Reversing an earlier decision, top executives of the ruling Liberal Democratic Party agreed Monday that corporate donations should be banned beginning next year as stipulated in a 1995 law.

But strong opposition lingers within the LDP over the ban, and it may take some time before a full party consensus is reached. Chief Cabinet Secretary Mikio Aoki said earlier in the day that the final decision rests with Prime Minister Keizo Obuchi, who is also president of the LDP.

“We have promised the people (such a ban) and we have to follow it through,” LDP Secretary General Yoshiro Mori told an afternoon meeting of top party executives.

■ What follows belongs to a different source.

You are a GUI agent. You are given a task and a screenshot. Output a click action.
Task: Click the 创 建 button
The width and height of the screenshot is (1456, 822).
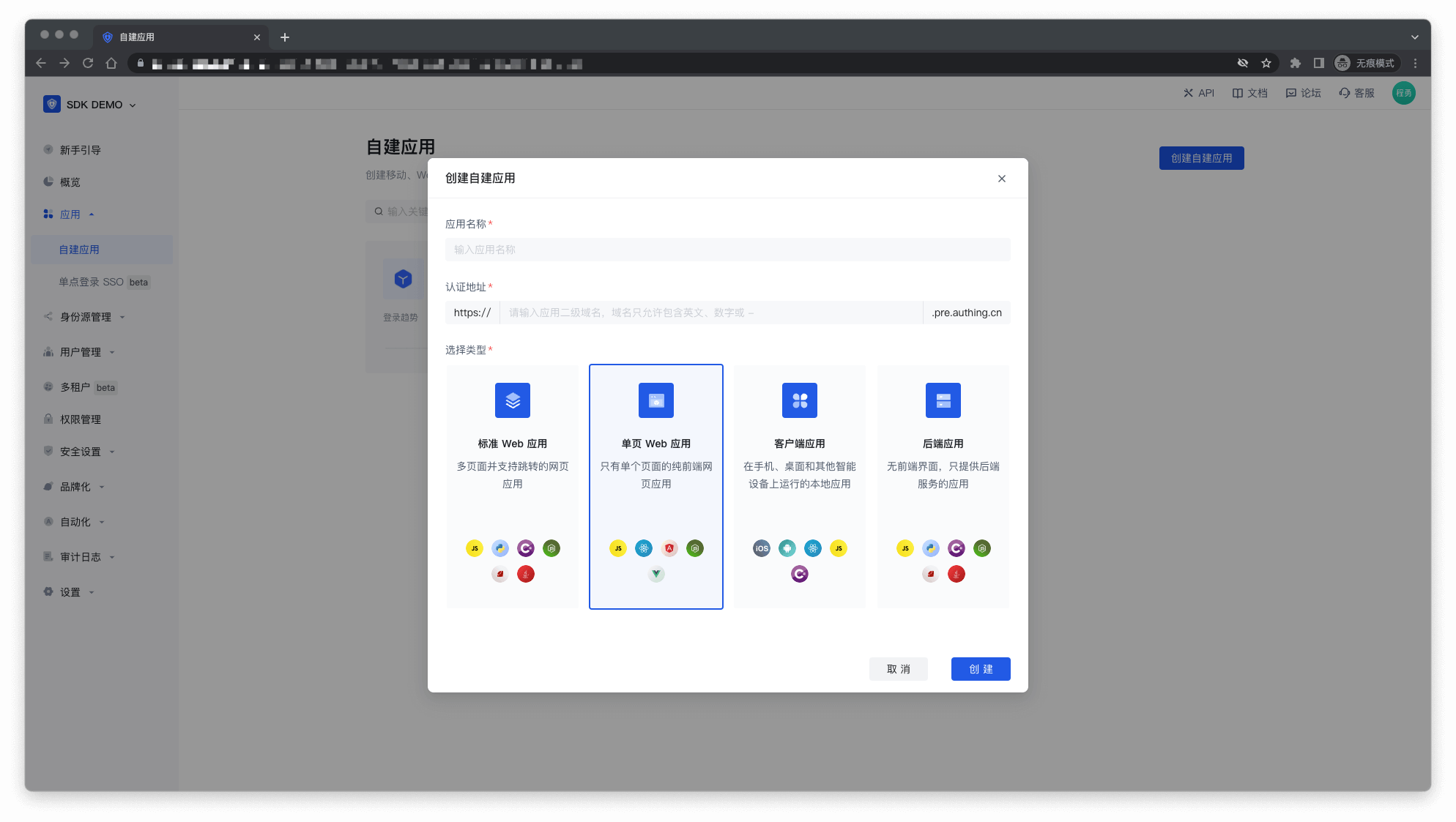(980, 669)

Participants at the meeting supported Mori’s position, saying that the matter rests in the hands of Mori and Obuchi, according to sources.

Mori himself reopened party debate on the issue Saturday during a speech in Kaga, Ishikawa Prefecture, in which he said he believes corporate donations should be banned as required by an article of the revised Political Funds Control Law, starting in January.

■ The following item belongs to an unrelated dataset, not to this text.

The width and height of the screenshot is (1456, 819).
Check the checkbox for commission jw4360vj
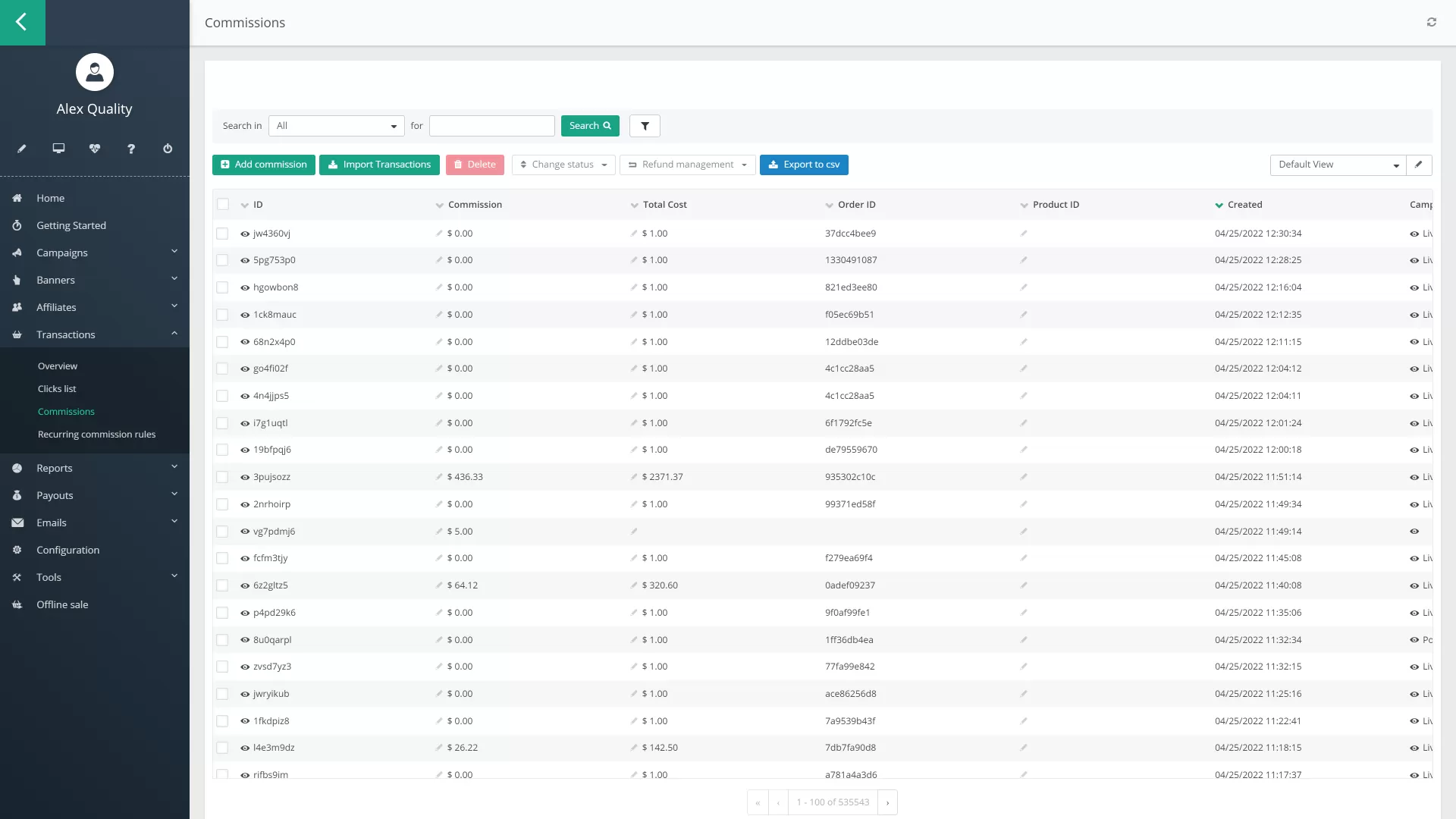222,234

On Oct. 25, an LDP political reform panel compiled a report that lawmakers should be allowed to continue accepting corporate donations, effectively defying the revised Political Funds Control Law.

Under a political reform package that took effect in January 1995, it was agreed that corporate donations to individual lawmakers would be banned after a five-year period, or January 2000, in return for government subsidies to political parties. The decision was reached during a brief period when the LDP was ousted from power.

A clause on the ban was included in the package as a result of strong public criticism that such donations were feeding a series of money scandals involving lawmakers.

But many LDP lawmakers have recently insisted that such donations should be allowed to continue, saying that contributions from individuals — which in theory should replace the corporate money — have failed to increase over the past five years amid the economic slump and are not enough to finance their political activities.

While seeking the continuation of corporate donations, the party offered to cut public subsidies to political parties, which costs state coffers about 30 billion yen annually.

But the LDP’s decision drew fire from both the opposition camp and some lawmakers within the LDP. New Komeito, one of the LDP’s two coalition partners, was also against the idea.

During a regular meeting of the government and ruling parties earlier Monday, New Komeito chief Takenori Kanzaki urged the LDP to “positively consider” banning corporate donations.

Masakuni Murakami, chairman of the LDP’s Upper House general assembly, also called for upholding the ban by arguing the LDP should not give the impression that it is “straying” over the issue.

Liberal Party Secretary General Hirohisa Fujii, meanwhile, declined to express his party’s stance over the issue, saying it will first wait for the LDP’s decision.